The voices of the combatants enliven this account of the Battle of Stalingrad.
The titular structure, for those unfamiliar with details of this pivotal conflict, is no aid to maritime navigation but instead a four-story apartment building in the middle of Stalingrad that became a critical garrison for Soviet forces struggling to repel the Nazi invaders. Given the call sign “Lighthouse,” it provided a commanding vantage point amid the rubble that surrounded it (marked “ruins” on an accompanying map) and became the stuff of legend when its dramatic storming by Yakov Fedotovich Pavlov and an ethnically diverse group of guardsmen hit the Soviet propaganda machine. Despite the title and his introduction’s insistence on the need to examine the truth behind the myth, MacGregor spans the entire campaign, from Hitler’s decision in spring 1942 to take out Stalingrad on the way to the Caucasian oil fields to the ignominious surrender of the tattered remains of the Sixth Army in winter 1943. The capture of “Pavlov’s House” occupies a chapter midway through, but the author reserves an actual examination of the myth for the epilogue. Uncertain focus notwithstanding, the battle makes for a compelling account, and MacGregor effectively uses primary sources, including the archived personal stories of Soviet veterans and the unpublished memoir of German officer Friedrich Roske, who comes fully alive in these pages—as does Alexander Ilyich Rodimtsev, whose 1967 memoir also furnishes significant color.

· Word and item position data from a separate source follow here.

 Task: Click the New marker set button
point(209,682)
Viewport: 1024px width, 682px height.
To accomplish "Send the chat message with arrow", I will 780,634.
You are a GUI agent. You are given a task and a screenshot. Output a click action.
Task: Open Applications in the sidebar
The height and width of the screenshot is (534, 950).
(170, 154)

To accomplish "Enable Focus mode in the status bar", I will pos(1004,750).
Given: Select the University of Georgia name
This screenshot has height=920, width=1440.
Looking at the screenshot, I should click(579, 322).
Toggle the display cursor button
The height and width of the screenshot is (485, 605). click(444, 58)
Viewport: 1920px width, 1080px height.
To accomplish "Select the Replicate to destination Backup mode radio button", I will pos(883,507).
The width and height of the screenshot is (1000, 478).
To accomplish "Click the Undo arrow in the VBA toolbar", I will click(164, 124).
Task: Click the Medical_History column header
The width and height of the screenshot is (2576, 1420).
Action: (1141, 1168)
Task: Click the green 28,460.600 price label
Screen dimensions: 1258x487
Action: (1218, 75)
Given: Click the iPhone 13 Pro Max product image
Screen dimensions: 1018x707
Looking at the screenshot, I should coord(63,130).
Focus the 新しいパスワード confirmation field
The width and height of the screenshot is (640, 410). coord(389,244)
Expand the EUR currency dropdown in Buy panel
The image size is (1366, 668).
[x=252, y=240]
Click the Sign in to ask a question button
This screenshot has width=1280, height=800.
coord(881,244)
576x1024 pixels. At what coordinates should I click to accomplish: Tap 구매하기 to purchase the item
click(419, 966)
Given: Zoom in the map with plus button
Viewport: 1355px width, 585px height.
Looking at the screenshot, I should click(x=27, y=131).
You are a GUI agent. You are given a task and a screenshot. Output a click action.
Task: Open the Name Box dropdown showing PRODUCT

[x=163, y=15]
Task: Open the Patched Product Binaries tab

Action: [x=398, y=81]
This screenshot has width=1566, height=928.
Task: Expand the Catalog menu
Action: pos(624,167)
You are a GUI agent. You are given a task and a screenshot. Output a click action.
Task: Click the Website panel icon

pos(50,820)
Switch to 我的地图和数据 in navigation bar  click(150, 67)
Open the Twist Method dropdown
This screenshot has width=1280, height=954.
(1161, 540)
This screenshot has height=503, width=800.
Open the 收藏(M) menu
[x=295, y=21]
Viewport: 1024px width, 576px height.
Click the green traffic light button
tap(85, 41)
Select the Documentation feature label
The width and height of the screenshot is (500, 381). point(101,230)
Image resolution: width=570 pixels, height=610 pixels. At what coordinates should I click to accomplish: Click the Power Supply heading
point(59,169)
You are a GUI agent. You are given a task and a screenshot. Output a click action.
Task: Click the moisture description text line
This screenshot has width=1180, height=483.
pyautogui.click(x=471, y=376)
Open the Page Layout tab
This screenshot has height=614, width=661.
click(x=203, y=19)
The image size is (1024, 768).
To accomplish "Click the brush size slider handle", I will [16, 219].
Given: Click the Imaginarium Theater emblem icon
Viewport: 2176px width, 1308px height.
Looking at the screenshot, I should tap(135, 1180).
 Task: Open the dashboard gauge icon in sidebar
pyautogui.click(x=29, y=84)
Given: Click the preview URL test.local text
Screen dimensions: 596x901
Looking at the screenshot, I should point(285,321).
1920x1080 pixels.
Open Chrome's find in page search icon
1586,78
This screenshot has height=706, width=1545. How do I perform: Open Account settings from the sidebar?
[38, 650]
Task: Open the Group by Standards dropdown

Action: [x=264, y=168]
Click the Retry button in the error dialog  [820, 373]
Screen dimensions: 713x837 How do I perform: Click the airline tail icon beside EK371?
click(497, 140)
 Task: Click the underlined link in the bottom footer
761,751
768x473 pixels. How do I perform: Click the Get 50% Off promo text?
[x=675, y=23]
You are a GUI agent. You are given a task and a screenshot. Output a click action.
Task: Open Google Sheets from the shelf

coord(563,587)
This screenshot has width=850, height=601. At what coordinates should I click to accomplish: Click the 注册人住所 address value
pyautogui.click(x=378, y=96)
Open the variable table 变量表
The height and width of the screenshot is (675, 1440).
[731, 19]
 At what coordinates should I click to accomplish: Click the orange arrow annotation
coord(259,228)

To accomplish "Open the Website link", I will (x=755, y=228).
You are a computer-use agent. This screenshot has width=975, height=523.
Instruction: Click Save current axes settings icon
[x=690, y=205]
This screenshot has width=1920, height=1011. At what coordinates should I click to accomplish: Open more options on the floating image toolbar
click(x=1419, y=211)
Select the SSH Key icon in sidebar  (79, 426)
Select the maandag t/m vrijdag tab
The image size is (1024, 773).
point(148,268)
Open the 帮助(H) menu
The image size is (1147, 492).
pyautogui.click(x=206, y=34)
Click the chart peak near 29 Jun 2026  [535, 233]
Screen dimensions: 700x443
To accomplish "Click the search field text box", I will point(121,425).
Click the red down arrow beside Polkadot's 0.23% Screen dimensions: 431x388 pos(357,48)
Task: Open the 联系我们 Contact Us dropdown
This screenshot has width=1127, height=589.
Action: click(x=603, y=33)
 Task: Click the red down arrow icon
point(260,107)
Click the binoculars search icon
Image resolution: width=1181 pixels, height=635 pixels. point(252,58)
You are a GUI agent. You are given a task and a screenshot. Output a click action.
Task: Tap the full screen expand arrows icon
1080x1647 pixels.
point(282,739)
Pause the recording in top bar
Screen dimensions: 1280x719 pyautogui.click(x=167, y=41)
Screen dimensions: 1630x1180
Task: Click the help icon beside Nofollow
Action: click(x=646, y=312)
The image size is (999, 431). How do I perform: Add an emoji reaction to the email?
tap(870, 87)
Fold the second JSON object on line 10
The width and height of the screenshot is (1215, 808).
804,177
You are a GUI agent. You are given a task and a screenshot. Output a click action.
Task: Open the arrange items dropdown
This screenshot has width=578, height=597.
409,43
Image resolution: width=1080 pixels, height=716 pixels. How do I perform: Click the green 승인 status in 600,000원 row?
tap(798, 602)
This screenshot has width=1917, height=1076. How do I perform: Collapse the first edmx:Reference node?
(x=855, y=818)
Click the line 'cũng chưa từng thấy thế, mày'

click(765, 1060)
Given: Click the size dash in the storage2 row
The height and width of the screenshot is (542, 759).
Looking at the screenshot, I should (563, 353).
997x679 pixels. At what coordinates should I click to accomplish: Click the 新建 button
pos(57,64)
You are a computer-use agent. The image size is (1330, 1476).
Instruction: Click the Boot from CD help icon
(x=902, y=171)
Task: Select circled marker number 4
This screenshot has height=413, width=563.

MacGregor’s telling, however, is notably rough. In addition to presenting readers with the usual alphanumeric thicket of names pervasive in military histories, the author has a propensity for convoluted, awkward sentences that make the reading experience a slog. That the drama of the conflict, with the fighting waged room by room, still comes through is no small testament to the story’s bones, but readers will find a more satisfying study in Antony Beevor’s Stalingrad.
An adjunct to but no replacement for earlier, more-skilled accounts.